## Description of the task
Word-for-word reproduction, images excluded: copy every entry below.
(Beginning of Available data)
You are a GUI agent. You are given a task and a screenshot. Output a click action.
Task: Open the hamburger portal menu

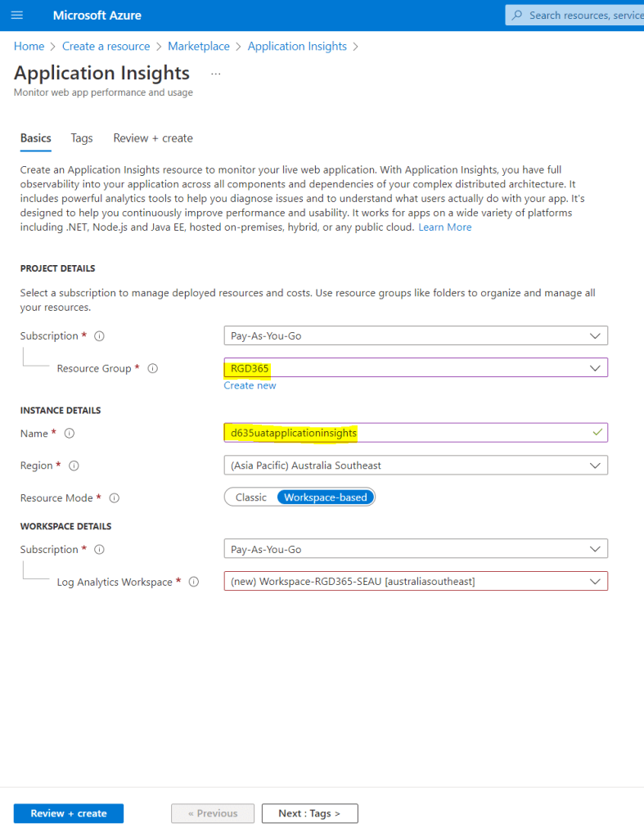pos(17,16)
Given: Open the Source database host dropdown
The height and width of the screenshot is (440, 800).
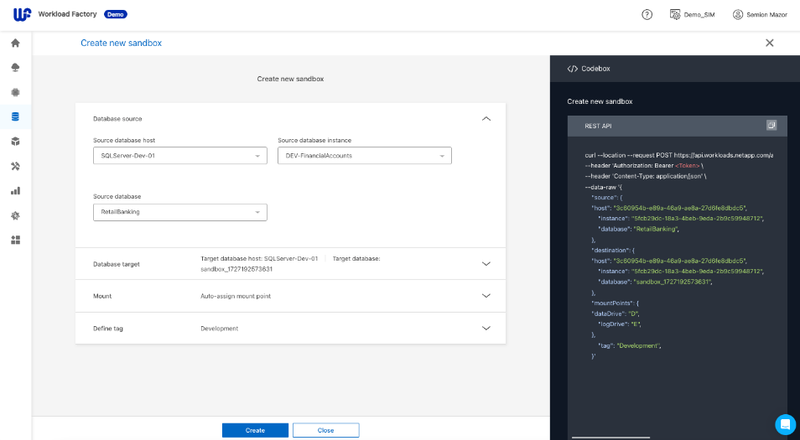Looking at the screenshot, I should coord(180,156).
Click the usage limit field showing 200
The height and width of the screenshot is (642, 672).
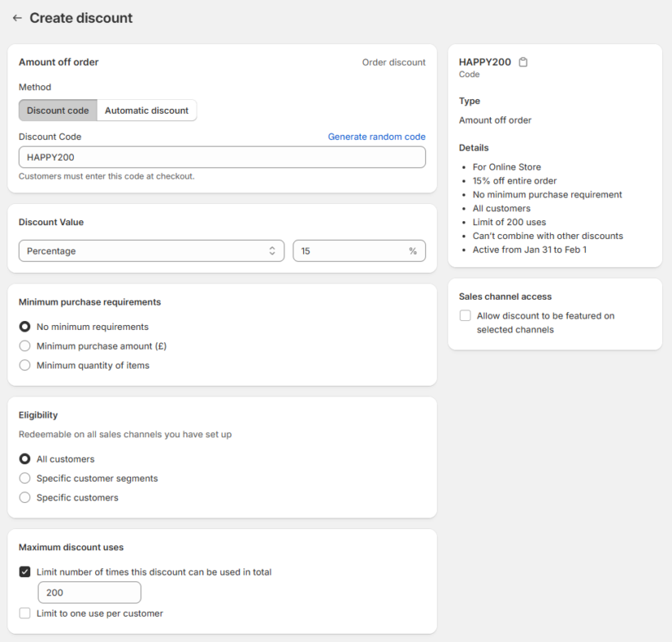point(89,593)
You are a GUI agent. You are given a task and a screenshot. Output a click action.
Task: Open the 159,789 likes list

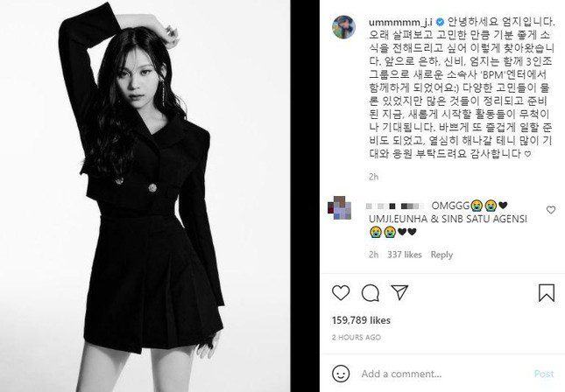361,320
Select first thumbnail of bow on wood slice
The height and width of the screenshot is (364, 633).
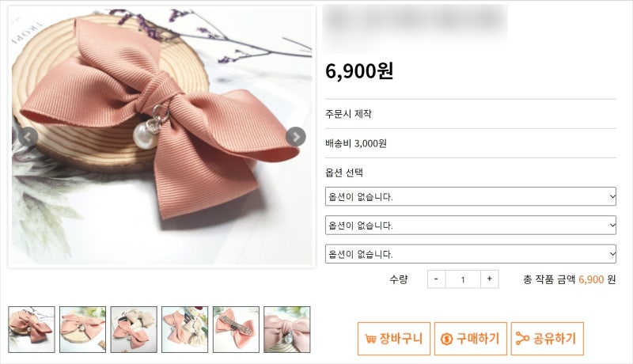pos(32,329)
(End of Available data)
## Final answer
You are a GUI agent. You are given a task and a screenshot. Output a click action.
Task: Open the hamburger portal menu

pos(17,16)
Given: Open the Source database host dropdown
The height and width of the screenshot is (440, 800).
Looking at the screenshot, I should coord(180,156).
Click the usage limit field showing 200
The height and width of the screenshot is (642, 672).
point(89,593)
You are a GUI agent. You are given a task and a screenshot. Output a click action.
Task: Open the 159,789 likes list

361,320
Select first thumbnail of bow on wood slice
The height and width of the screenshot is (364, 633).
pos(32,329)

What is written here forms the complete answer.